(DATA begins)

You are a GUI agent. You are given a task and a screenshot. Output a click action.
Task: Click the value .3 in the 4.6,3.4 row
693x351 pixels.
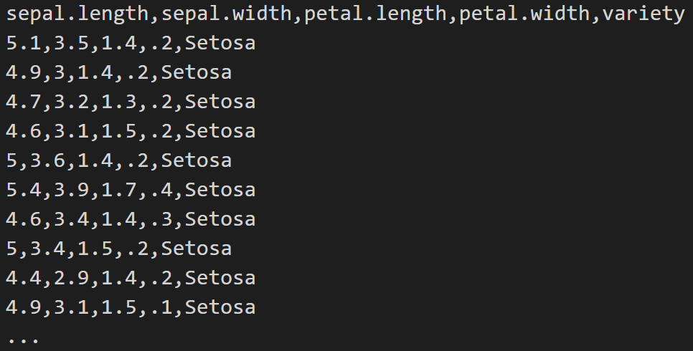coord(161,220)
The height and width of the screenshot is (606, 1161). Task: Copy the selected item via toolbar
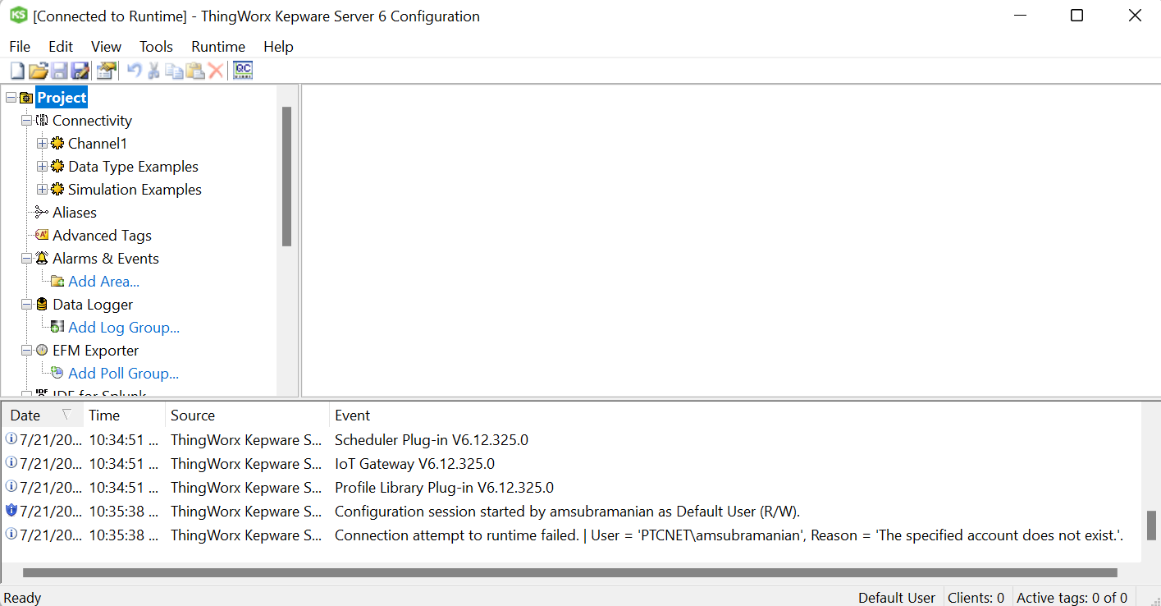[174, 71]
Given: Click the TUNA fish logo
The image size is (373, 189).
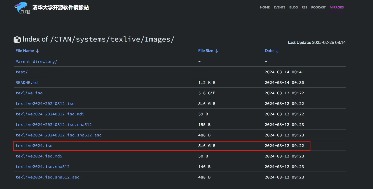Looking at the screenshot, I should 22,8.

(DATA ends)

### TASK INSTRUCTIONS
Every line from the one with "693x351 pixels." through the end of the records above belongs in the answer, copied exactly; no picture does.

### YOUR SOLUTION
693x351 pixels.
coord(161,220)
The height and width of the screenshot is (606, 1161). Task: Copy the selected item via toolbar
[174, 71]
Given: Click the TUNA fish logo
The image size is (373, 189).
Looking at the screenshot, I should 22,8.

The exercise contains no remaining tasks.